### AUFGABEN
A: Aktualisiere im Forumsauszug die Passage, die mit den Worten „Das 7 ohne fa“ beginnt und nach „Hansvonwurst (22. Juni 2012)“ endet, indem du „Multi-Touch“ durch „Mehrfingerbedienung“ ersetzt.
B: Bei welchem Hersteller hat Hansvonwurst laut dem Forumsauszug nichts gefunden?

Das 7 ohne fa hat also scheinbar auch kein Multi-Touch, dann wird es wohl wenn dann das 7f, auch wenn ich das eckige vom 7 mochte. Danke schon mal für den tollen Tipp


----------



## Hansvonwurst (22. Juni 2012)

*AW: Android-Tablet RAM-Größe und Seitenverhältniss*

Ach, die waren unter Arnovatech...
Kein Wunder, dass ich bei Archos nichts gefunden hab!


----------



## Conqi (22. Juni 2012)

### DATENSATZAUSZÜGE
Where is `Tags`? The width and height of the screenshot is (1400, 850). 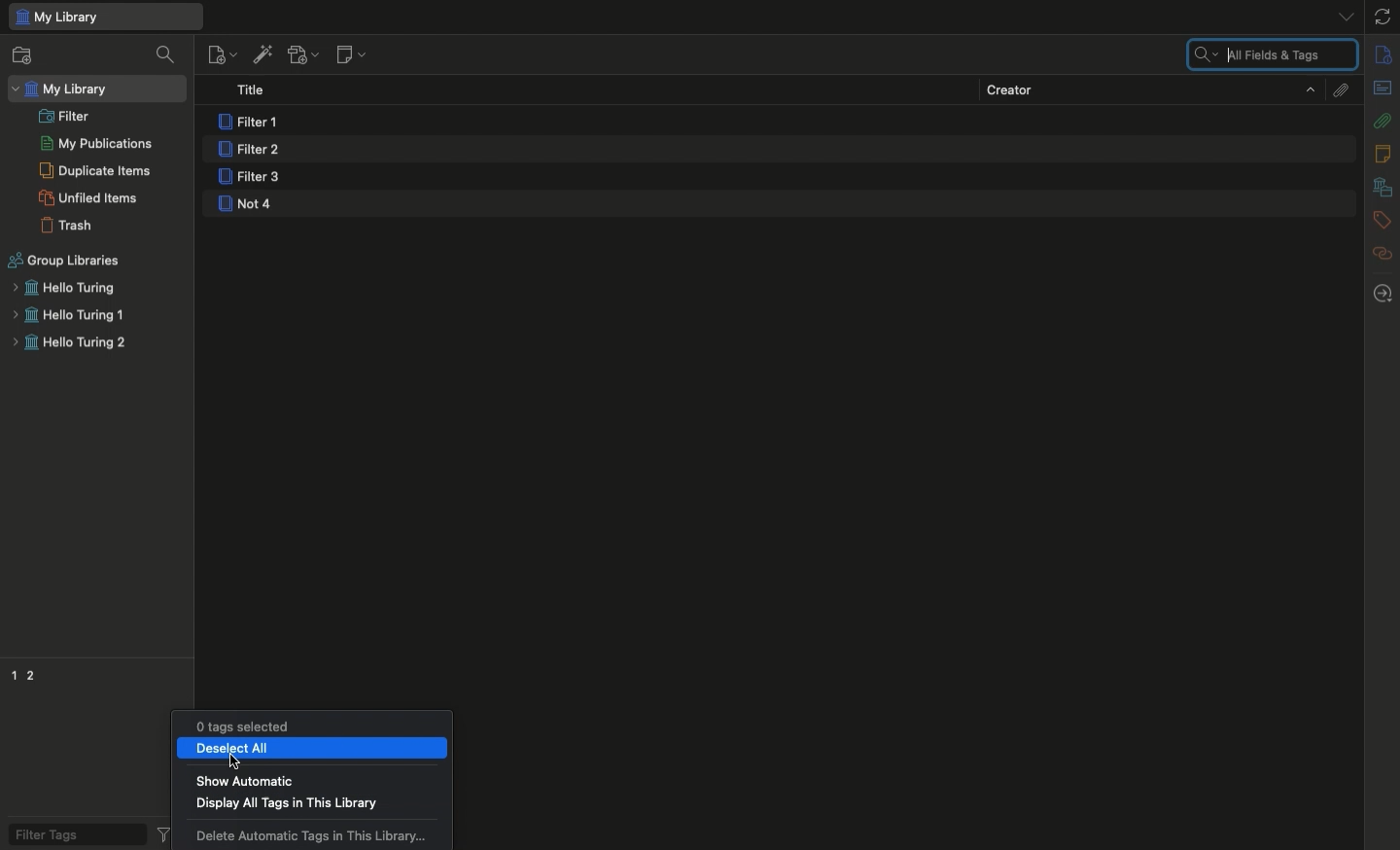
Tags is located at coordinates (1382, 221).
...
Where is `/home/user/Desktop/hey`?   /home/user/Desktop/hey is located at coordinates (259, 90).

### LÖSUNGEN
A:
Das 7 ohne fa hat also scheinbar auch kein Mehrfingerbedienung, dann wird es wohl wenn dann das 7f, auch wenn ich das eckige vom 7 mochte. Danke schon mal für den tollen Tipp


----------



## Hansvonwurst (22. Juni 2012)

B: Bei Archos.